- **Source**
▶
Sur le ton de l’humour, la BD explore les dessous du sport roi et donne l’occasion de croiser certains de ses acteurs comme Michel Platini, Franck Ribéry, Zahia, Nicolas Sarkozy ou encore Zlatan Ibrahimovic… Mais le héros de cette BD est Hatem Ben Arfa qui signe à l’été 2013 à Paris, où il est entraîné alors par Arsène Wenger et couvé par le président du PSG, Nasser al-Khelaïfi.
"Il y a dans cette BD tout ce qu’est devenu le football d'aujourd’hui, au carrefour de la politique, du sexe et de l’argent. Le Qatar cristallise tout cela. L’idée est de faire sourire et d’apprendre des choses. Cela permet aussi de mettre en avant tout ce que nous, les journalistes, avons pu voir et que l’on ne peut pas toujours raconter", explique Ramsay. Entretien.
FRANCE 24 : Avec le départ annoncé de Carlo Ancelotti et les débordements du Trocadéro, Paris vaut-il toujours un "Cheikh" ?
Arnaud Ramsay : C’est un premier gros accroc, mais je ne pense pas que cela va changer grand-chose. La leçon du Trocadéro, c’est que les Qataris voulaient une belle carte postale avec la tour Eiffel en toile de fond, mais ils ont été pris de court. Ils n'ont pourtant pas pensé une seconde à se retirer car ils sont là pour durer. Ils ont investi beaucoup d’argent dans le PSG. Leur engagement est plus profond. Il y aura d’autres soubresauts, notamment au niveau sportif avec le feuilleton Ancelotti.
Justement, le départ d’Ancelotti est-il un désaveu pour le Qatar et son projet pour le PSG ?
◀
- **Liste fournie**
▶
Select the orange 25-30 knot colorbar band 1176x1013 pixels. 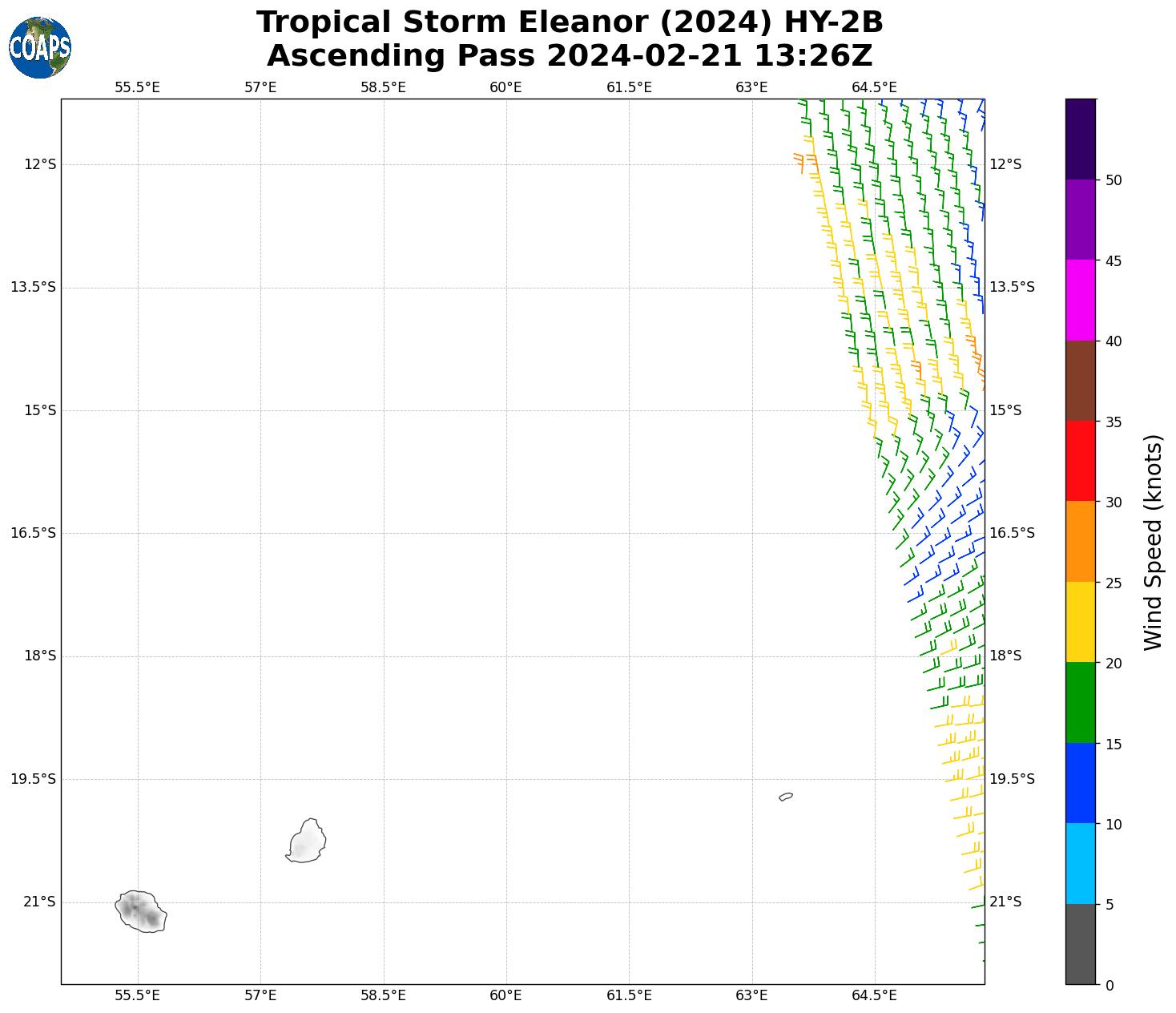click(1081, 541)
◀
▶
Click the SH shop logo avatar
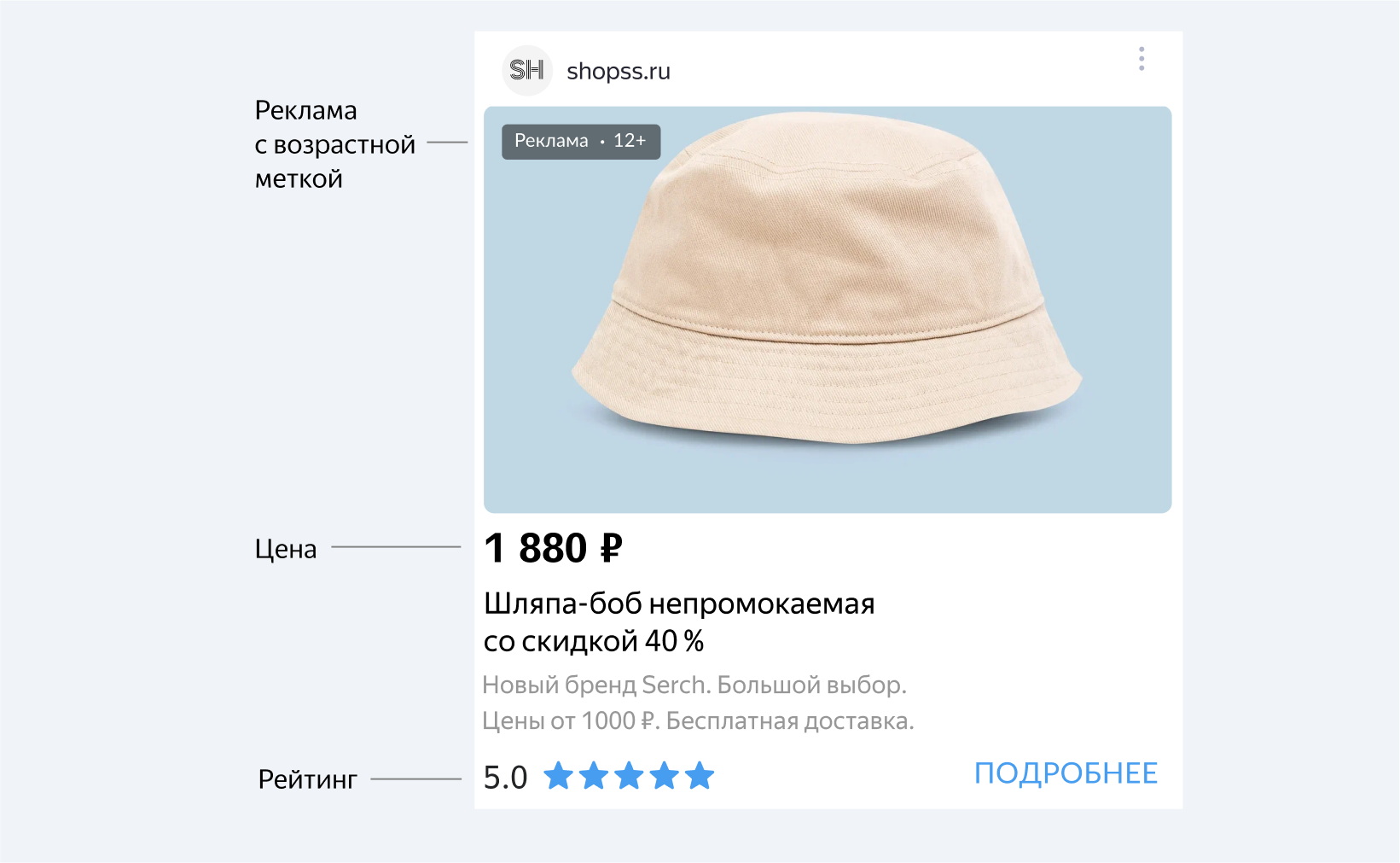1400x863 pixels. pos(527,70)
◀
▶
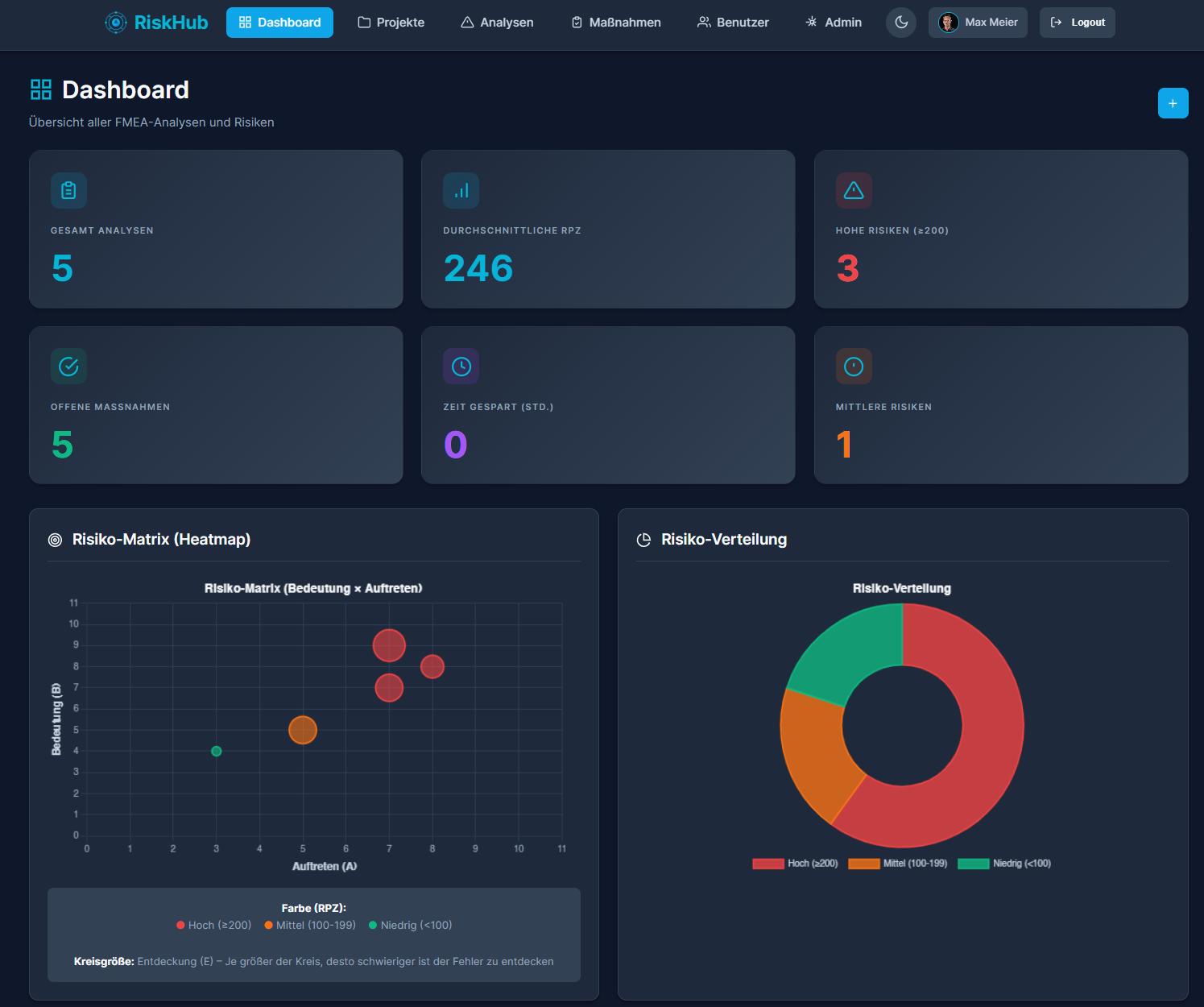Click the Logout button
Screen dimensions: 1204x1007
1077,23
◀
- **Énoncé 1**
Répondez à ces questions d'après la source :
(a) À quel moment Hatem Ben Arfa signe-t-il à Paris ?
(b) Au carrefour de quelles trois choses le football d'aujourd'hui se trouve-t-il, selon Ramsay ?
(c) Quelle image les Qataris voulaient-ils obtenir au Trocadéro ?
- **Énoncé 2**
Poursuivez la source, l'entretien sur la BD consacrée au football et au Qatar, à partir de sa dernière ligne.
La liste fournie n'a aucun lien avec la source.

- **Réponse 1**
(a) À l'été 2013.
(b) De la politique, du sexe et de l'argent.
(c) Une belle carte postale avec la tour Eiffel en toile de fond.

- **Réponse 2**
A. R.: Ancelotti a plus dit "oui" au Real Madrid que non au Qatar. Je pense qu’il a inventé des prétextes pour partir, notamment les menaces qui auraient pesé sur lui en novembre 2012 après de mauvais résultats.
Qu’il soit menacé à cause de résultats décevants, cela ne me choque pas. Quand on touche 12 millions d’euros par an, on peut être contesté. Mourinho a été contesté, Benitez a été contesté : cela fait partie du métier d’entraîneur. En revanche, si les Qataris devaient perdre Thiago Silva ou Ibrahimovic, ce serait catastrophique pour leur projet.
Le nom de Laurent Blanc, sur lequel vous avez également écrit, a été évoqué pour remplacer Ancelotti…
A. R.: Je n’y crois pas une seconde ! Blanc manque vraiment d’étoffe. C’est quelqu’un qui déteste le conflit, qui fonctionne à l’anglaise avec un vrai entraîneur à ses côtés. Il n’est pas très bon en communication. En plus, il n’assume pas toujours ses responsabilités. Ce n’est pas un énorme bosseur. Jean-Louis Triaud, son président à Bordeaux, ou encore Noël Le Graët, le président de la Fédération française de football (FFF), passaient des journées entières sans pouvoir le joindre car il était, notamment, au golf. Il n’a jamais vécu à Paris. Je serais donc très étonné de sa venue au PSG, d’autant plus qu’entre Benitez [un autre entraîneur dont le nom est évoqué au PSG, NDLR] et Blanc, il n’y a pas photo.
Dans votre bande dessinée, vous avez pris pour fil rouge Hatem Ben Arfa. Pourquoi ce choix ?
A. R.: C’est un héros de roman. Il lui est arrivé des choses extraordinaires. Il a un destin peu banal, entre blessures et coup d’éclat. Du fait de son talent, on l’a comparé dès 14 ans à Zidane. Il a joué à Lyon puis est parti à Marseille, fâché avec beaucoup de monde. Il a été "endoctriné", selon lui, par le chanteur Abd al-Malik.
Dans le quotidien "L’Équipe", Ben Arfa accusera le chanteur de l’avoir "conditionné" et "endoctriné" en 2008. "Je faisais parti d’un mouvement avec un chef spirituel, un cheikh. C’est un système comme dans une secte." Abd al-Malik a porté plainte pour diffamation.
Il loupe la Coupe du monde 2010. Après l’Euro 2012, son père s’est battu avec son agent devant la FFF. Bref, c’est un écorché vif et, à la différence de Karim Benzema, il n’est pas impossible qu’un jour Ben Arfa joue à Paris. C’est un vrai "titi parisien". Il est né à Châtenay-Malabry, il a été formé à Clairefontaine.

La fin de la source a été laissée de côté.